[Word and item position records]
·····

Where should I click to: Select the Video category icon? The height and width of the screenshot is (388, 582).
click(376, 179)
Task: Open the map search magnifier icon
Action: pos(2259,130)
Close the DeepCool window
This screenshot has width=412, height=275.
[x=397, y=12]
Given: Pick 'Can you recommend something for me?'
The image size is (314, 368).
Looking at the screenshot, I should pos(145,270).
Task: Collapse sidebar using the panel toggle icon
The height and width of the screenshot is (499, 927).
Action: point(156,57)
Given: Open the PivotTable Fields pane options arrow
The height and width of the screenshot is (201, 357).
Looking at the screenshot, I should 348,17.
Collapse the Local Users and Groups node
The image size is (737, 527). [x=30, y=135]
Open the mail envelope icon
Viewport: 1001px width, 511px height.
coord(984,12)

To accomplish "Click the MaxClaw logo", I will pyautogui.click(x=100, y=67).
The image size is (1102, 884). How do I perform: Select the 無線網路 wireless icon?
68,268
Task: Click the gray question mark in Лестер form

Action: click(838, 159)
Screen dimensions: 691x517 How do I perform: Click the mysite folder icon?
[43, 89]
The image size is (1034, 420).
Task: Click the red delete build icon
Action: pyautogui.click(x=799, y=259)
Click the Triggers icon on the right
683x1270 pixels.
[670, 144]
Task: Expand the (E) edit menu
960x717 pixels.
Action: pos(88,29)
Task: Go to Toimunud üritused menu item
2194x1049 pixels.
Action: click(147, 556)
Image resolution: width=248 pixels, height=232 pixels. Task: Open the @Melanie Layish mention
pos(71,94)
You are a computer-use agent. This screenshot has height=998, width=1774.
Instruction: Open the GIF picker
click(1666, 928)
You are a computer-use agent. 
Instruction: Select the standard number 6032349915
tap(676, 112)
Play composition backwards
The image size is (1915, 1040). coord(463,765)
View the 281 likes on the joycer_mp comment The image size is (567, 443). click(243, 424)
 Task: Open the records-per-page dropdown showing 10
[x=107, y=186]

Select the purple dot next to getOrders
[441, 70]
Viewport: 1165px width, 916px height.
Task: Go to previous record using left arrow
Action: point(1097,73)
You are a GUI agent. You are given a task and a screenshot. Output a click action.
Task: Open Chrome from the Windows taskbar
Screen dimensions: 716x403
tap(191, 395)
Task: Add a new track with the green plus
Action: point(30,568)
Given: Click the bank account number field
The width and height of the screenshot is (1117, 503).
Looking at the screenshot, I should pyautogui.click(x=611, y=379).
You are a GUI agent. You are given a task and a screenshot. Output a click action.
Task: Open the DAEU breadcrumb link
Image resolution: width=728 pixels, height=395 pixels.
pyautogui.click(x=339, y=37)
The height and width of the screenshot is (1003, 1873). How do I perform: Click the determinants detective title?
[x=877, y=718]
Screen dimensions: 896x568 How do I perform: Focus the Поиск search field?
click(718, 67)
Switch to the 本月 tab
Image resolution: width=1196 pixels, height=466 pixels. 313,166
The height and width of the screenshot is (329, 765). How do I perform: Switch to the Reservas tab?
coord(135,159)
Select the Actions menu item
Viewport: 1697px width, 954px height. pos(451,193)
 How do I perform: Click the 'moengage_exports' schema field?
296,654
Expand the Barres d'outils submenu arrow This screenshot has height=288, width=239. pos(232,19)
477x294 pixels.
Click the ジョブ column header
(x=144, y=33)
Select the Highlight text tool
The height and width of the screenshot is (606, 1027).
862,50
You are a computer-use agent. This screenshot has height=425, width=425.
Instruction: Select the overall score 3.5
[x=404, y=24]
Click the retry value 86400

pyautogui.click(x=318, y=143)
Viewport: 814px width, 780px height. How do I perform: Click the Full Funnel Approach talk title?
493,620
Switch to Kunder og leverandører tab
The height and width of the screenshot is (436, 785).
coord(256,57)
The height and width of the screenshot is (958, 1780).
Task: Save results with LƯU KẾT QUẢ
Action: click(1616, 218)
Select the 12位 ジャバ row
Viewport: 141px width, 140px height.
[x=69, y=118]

·····

§ **WORK TO BE COMPLETED**: Display every line of the records that contains the string "search", treating uppercase and lowercase as different. Copy each such line in full.

§ **TASK RESULT**:
Task: Open the map search magnifier icon
Screen dimensions: 896x568 How do I perform: Focus the Поиск search field?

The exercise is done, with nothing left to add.